課題:
以下のレコードを、1行を1つの文字列とするJSONの文字列リストに書き直してもらえますか。空行は含めないでください。

入力レコード:
————

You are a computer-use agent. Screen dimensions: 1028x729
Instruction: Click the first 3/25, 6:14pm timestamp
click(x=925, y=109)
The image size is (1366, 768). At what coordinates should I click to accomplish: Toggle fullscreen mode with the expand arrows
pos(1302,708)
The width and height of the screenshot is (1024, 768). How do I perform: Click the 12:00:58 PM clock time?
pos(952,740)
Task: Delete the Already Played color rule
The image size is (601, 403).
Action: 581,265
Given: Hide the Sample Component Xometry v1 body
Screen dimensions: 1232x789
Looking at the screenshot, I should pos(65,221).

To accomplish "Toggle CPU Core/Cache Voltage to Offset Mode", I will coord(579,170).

————

解答:
[
  "You are a computer-use agent. Screen dimensions: 1028x729",
  "Instruction: Click the first 3/25, 6:14pm timestamp",
  "click(x=925, y=109)",
  "The image size is (1366, 768). At what coordinates should I click to accomplish: Toggle fullscreen mode with the expand arrows",
  "pos(1302,708)",
  "The width and height of the screenshot is (1024, 768). How do I perform: Click the 12:00:58 PM clock time?",
  "pos(952,740)",
  "Task: Delete the Already Played color rule",
  "The image size is (601, 403).",
  "Action: 581,265",
  "Given: Hide the Sample Component Xometry v1 body",
  "Screen dimensions: 1232x789",
  "Looking at the screenshot, I should pos(65,221).",
  "To accomplish \"Toggle CPU Core/Cache Voltage to Offset Mode\", I will coord(579,170)."
]